» WHAT TO WORK ON
From the entries below, extract every line that includes the word "will".

» TASK INPUTS
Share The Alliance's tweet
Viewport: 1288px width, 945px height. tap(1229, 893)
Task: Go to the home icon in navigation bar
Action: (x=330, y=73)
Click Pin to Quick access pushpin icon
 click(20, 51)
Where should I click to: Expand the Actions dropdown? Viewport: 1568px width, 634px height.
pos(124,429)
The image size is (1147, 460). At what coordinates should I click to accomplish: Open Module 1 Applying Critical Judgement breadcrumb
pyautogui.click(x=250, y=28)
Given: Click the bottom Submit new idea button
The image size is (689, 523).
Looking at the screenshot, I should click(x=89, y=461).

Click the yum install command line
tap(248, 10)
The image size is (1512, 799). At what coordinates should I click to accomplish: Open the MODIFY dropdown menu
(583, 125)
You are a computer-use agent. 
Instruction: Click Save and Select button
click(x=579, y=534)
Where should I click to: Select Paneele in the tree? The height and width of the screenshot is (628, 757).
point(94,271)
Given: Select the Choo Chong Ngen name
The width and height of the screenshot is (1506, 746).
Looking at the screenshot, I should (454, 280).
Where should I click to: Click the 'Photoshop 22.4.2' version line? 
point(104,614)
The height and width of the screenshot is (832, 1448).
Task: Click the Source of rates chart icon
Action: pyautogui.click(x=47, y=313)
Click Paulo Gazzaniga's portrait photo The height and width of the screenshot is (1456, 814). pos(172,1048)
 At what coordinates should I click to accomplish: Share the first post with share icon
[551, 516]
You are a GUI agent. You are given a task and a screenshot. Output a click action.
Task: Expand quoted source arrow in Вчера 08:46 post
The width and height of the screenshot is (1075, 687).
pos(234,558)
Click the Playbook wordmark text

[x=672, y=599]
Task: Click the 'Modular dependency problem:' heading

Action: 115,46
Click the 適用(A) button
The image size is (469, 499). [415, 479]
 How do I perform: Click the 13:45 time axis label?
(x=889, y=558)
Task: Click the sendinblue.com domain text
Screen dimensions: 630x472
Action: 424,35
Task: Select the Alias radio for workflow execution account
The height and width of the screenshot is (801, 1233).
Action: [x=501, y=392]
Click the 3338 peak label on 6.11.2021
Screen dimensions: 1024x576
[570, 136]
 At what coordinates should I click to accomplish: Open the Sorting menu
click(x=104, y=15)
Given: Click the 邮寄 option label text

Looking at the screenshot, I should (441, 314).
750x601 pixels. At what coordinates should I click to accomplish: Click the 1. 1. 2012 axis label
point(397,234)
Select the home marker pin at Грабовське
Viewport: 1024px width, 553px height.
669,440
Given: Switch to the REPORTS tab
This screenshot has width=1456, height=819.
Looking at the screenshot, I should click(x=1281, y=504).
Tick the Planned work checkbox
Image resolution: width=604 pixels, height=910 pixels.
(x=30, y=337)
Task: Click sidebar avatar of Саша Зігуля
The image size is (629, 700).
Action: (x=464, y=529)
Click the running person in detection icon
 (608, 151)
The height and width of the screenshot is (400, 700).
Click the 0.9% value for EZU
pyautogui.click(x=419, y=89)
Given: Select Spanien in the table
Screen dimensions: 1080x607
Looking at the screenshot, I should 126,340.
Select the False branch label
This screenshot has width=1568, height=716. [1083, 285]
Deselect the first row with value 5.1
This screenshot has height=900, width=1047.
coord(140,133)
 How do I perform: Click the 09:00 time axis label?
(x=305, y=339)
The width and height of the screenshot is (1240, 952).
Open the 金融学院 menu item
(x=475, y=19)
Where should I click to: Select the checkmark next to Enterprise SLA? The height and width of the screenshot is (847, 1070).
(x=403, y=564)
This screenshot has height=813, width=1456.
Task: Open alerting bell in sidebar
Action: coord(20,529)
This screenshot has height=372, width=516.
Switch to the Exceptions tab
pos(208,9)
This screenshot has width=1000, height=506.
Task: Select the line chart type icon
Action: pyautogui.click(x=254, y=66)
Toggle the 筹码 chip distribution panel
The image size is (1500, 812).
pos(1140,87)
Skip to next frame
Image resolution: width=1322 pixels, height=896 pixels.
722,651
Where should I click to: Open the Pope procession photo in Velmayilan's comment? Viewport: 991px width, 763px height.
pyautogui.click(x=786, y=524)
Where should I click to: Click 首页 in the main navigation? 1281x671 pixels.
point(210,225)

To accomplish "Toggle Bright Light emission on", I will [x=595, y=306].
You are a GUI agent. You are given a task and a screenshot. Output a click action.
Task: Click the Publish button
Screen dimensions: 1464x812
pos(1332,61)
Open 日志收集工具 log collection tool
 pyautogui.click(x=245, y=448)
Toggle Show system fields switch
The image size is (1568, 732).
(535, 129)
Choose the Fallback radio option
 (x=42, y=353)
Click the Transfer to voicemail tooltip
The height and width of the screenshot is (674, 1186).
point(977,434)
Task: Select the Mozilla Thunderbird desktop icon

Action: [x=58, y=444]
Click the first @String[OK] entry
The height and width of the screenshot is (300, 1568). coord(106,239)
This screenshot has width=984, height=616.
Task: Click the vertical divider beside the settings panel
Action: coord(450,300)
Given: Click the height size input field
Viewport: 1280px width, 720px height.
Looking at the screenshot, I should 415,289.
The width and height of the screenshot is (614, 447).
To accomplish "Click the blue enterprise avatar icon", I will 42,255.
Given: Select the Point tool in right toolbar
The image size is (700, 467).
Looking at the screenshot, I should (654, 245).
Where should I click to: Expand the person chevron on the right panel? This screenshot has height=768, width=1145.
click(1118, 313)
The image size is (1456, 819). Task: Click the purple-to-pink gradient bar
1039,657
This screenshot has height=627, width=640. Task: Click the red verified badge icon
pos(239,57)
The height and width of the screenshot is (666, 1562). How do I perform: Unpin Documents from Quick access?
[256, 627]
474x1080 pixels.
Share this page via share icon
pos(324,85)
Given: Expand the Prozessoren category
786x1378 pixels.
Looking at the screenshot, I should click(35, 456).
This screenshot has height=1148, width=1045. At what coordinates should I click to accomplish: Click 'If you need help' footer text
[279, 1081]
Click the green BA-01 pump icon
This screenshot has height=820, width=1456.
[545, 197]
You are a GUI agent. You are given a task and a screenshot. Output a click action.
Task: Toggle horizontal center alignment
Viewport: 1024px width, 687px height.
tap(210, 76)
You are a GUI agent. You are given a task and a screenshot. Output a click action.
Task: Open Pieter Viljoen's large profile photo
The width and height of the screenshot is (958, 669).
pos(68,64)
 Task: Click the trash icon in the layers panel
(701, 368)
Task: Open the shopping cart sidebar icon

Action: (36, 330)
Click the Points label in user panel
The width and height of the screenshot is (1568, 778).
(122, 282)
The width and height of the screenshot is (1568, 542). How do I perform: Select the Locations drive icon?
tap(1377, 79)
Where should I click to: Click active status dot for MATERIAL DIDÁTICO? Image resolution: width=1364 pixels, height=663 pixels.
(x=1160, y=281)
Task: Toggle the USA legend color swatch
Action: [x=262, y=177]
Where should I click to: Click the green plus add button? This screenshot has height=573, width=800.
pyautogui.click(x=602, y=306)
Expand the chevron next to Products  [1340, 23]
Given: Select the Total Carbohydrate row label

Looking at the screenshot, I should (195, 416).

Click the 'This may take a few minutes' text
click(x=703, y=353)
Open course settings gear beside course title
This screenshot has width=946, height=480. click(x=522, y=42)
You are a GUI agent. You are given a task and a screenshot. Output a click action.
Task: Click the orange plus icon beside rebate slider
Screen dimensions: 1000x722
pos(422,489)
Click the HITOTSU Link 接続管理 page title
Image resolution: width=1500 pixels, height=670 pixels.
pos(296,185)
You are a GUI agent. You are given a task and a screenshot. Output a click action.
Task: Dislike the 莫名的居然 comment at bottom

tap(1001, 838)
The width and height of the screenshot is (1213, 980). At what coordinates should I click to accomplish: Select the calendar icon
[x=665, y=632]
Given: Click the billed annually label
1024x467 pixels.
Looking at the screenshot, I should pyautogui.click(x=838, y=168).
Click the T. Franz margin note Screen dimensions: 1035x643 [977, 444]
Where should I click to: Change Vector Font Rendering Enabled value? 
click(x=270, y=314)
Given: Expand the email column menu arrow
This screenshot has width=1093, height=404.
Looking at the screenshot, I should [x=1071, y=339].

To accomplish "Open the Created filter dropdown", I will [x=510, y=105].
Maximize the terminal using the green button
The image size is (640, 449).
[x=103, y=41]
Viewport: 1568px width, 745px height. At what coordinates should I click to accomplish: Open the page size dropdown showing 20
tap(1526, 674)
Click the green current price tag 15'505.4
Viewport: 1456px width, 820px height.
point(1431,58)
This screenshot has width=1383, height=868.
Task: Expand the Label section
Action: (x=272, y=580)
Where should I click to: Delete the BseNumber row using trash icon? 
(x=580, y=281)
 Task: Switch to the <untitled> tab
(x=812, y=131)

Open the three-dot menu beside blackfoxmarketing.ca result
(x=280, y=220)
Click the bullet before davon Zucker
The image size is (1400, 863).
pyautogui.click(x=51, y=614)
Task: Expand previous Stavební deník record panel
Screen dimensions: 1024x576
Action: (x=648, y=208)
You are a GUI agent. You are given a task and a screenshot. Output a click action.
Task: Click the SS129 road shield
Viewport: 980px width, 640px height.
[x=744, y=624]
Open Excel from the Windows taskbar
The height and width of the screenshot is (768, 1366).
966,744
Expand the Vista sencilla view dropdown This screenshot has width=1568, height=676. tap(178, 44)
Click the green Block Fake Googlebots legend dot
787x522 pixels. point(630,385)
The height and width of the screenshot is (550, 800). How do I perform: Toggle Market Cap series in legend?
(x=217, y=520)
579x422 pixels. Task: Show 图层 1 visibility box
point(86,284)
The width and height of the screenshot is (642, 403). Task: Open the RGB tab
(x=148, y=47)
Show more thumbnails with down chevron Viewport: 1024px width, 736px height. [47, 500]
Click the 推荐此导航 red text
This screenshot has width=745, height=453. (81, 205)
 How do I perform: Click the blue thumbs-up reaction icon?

» PROBLEM SOLUTION
To accomplish "Toggle Bright Light emission on", I will [x=595, y=306].
To accomplish "Click the blue enterprise avatar icon", I will 42,255.
To accomplish "Open the Created filter dropdown", I will [x=510, y=105].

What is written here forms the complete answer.